Tin(II) sulfide
- Names: IUPAC name Tin(II) sulfide

Identifiers
- CAS Number: 1314-95-0;
- 3D model (JSmol): Interactive image;
- ChemSpider: 377250;
- ECHA InfoCard: 100.013.863
- EC Number: 215-248-7;
- PubChem CID: 426379;
- UNII: J4580W867H;
- CompTox Dashboard (EPA): DTXSID401014321 ;

Properties
- Chemical formula: SnS
- Molar mass: 150.775 g/mol
- Appearance: dark brown solid
- Density: 5.22 g/cm^{3}
- Melting point: 882 °C (1,620 °F; 1,155 K)
- Boiling point: about 1230 ˚C
- Solubility in water: Insoluble

Structure
- Crystal structure: GeS type (orthorhombic), oP8
- Space group: Pnma, No. 62
- Lattice constant: a = 11.18 Å, b = 3.98 Å, c = 4.32 Å
- Coordination geometry: asymmetric 3-fold (strongly distorted octahedral)
- Hazards: Occupational safety and health (OHS/OSH):
- Main hazards: Irritant

Related compounds
- Other anions: Tin(II) oxide Tin selenide Tin telluride
- Other cations: Carbon monosulfide Silicon monosulfide Germanium monosulfide Lead(II) sulfide
- Related compounds: Tin(IV) sulfide Tributyl tin sulfide

= Tin(II) sulfide =

Tin(II) sulfide is an inorganic compound with the chemical formula is SnS. A black or brown solid, it occurs as the rare mineral herzenbergite (α-SnS).It is insoluble in water but dissolves with degradation in concentrated hydrochloric acid. Tin(II) sulfide is insoluble in ammonium sulfide.

==Synthesis==
The preparation of tin(II) sulfide has been extensively investigated, and the direct reaction of the elements is inefficient. Instead, molten potassium thiocyanate reliably reacts with stannic oxide to give SnS at 450 °C:
SnO_{2} + 2 KSCN → SnS + K_{2}S + 2CO + N_{2}

SnS also forms when aqueous solutions of tin(II) salts are treated with hydrogen sulfide. This conversion is a step in qualitative inorganic analysis.

At cryogenic temperatures, stannous chloride dissolves in liquid hydrogen sulfide.
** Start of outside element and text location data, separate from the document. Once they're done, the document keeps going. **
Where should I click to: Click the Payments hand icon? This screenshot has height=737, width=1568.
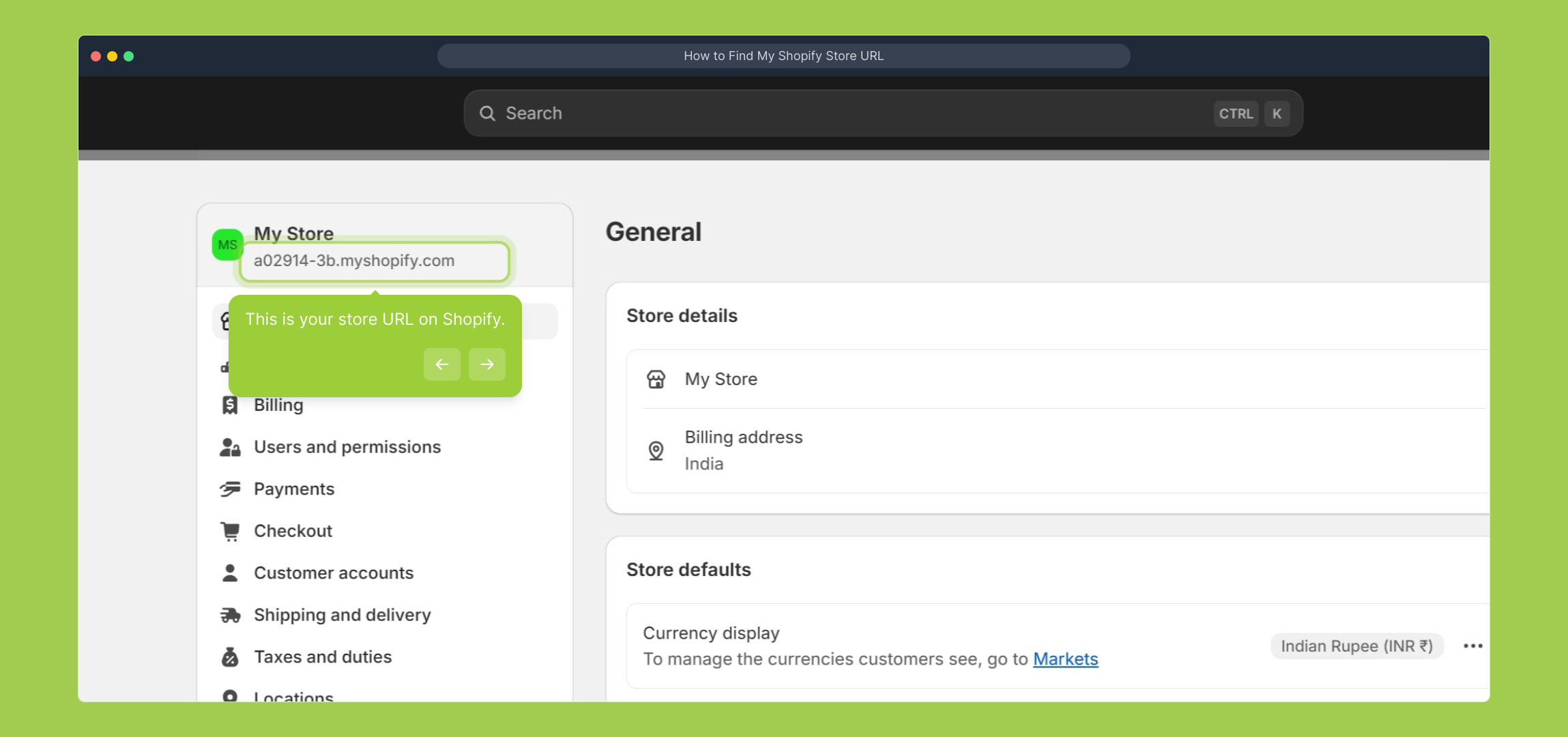tap(230, 489)
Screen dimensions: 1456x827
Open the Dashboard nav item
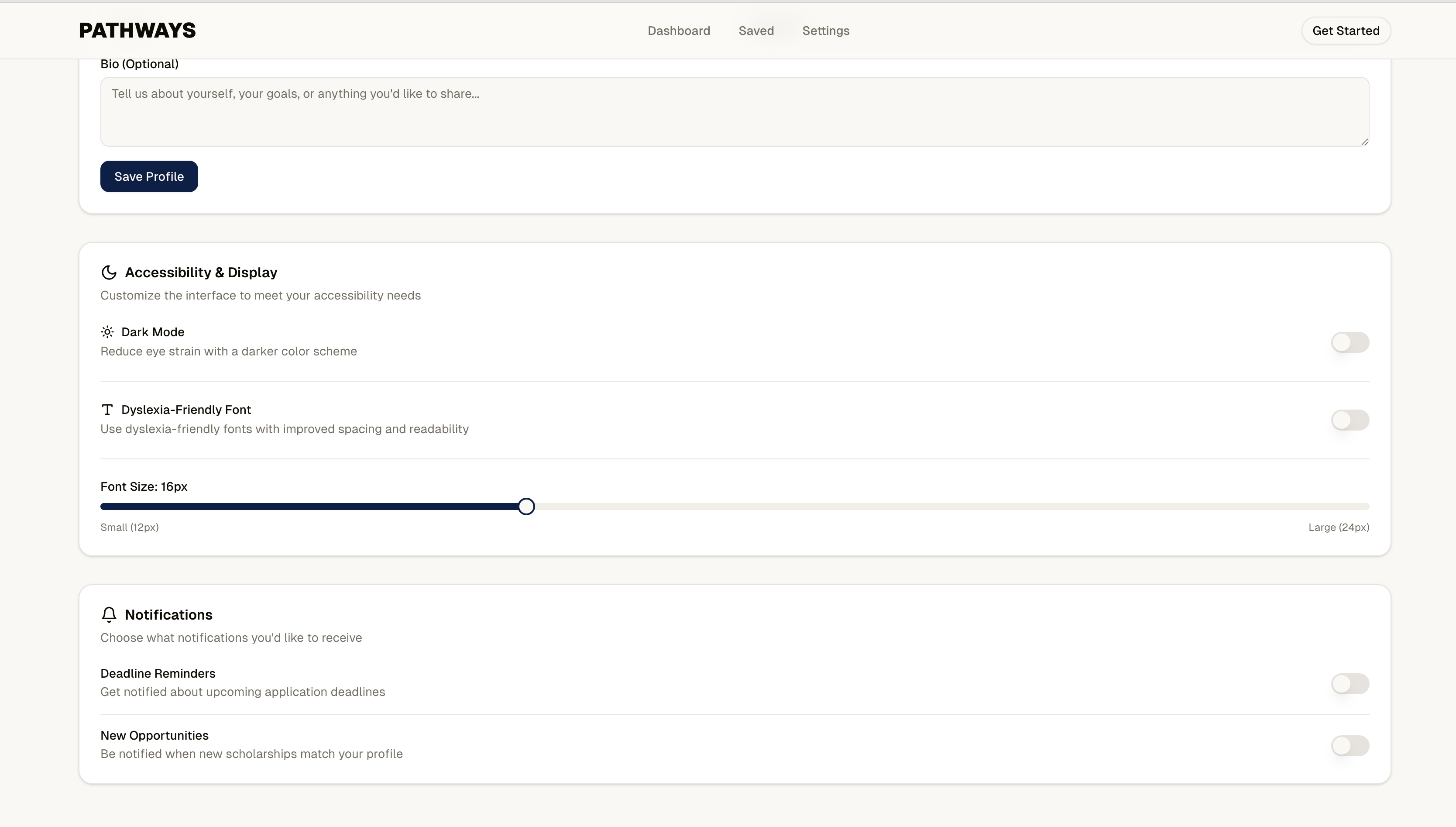pyautogui.click(x=679, y=31)
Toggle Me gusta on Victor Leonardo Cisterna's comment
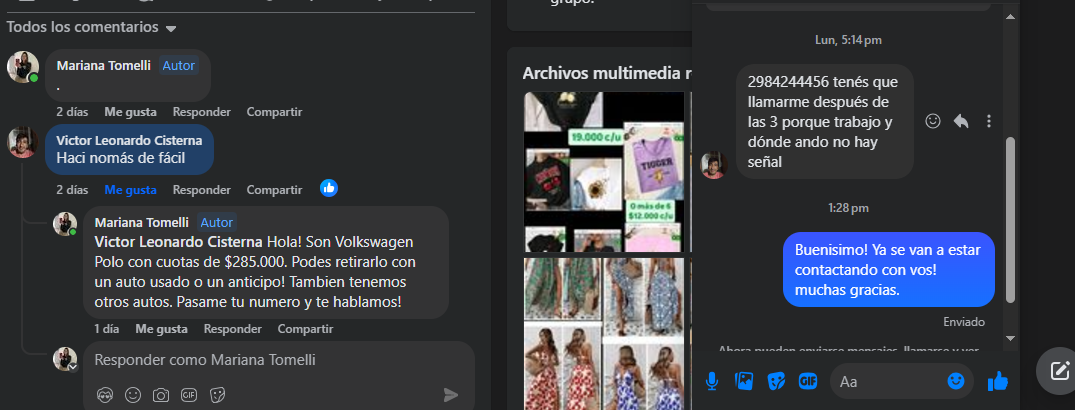This screenshot has height=410, width=1075. pyautogui.click(x=130, y=189)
It then decomposes to the sulfide, but only slowly.

==Structure==
At temperatures above 905 K, SnS undergoes a second order phase transition to β-SnS (space group: Cmcm, No. 63). A new polymorph of SnS exists based upon the cubic crystal system, known as π-SnS (space group: P2_{1}3, No. 198).
Herzenbergite (α-SnS) can be exfoliated to form layered structure similar to that of black phosphorus, featuring 3-coordinate Sn and S centers. Analogous to black phosphorus, tin(II) sulfide can be ultrasonically exfoliated in liquids to produce atomically thin semiconducting SnS sheets that have a wider optical band gap (>1.5 eV) compared to the bulk crystal.

==Photovoltaic applications==
Tin(II) sulfide has been evaluated as a candidate for thin-film solar cells. Currently, both cadmium telluride and CIGS (copper indium gallium selenide) are used as p-type absorber layers, but they are formulated from toxic, scarce constituents. Tin(II) sulfide, by contrast, is formed from cheap, earth-abundant elements, and is nontoxic. This material also has a high optical absorption coefficient, p-type conductivity, and a mid range direct band gap of 1.3-1.4 eV, required electronic properties for this type of absorber layer. Based on the a detailed balance calculation using the material bandgap, the power conversion efficiency of a solar cell utilizing a tin(II) sulfide absorber layer could be as high as 32%, which is comparable to crystalline silicon. Finally, Tin(II) sulfide is stable in both alkaline and acidic conditions. All aforementioned characteristics suggest tin(II) sulfide as an interesting material to be used as a solar cell absorber layer.

Power conversion efficiencies for tin(II) sulfide thin films in photovoltaic cells are less than 5%. Barriers for use include a low open circuit voltage and an inability to realize many of the above properties due to challenges in fabrication.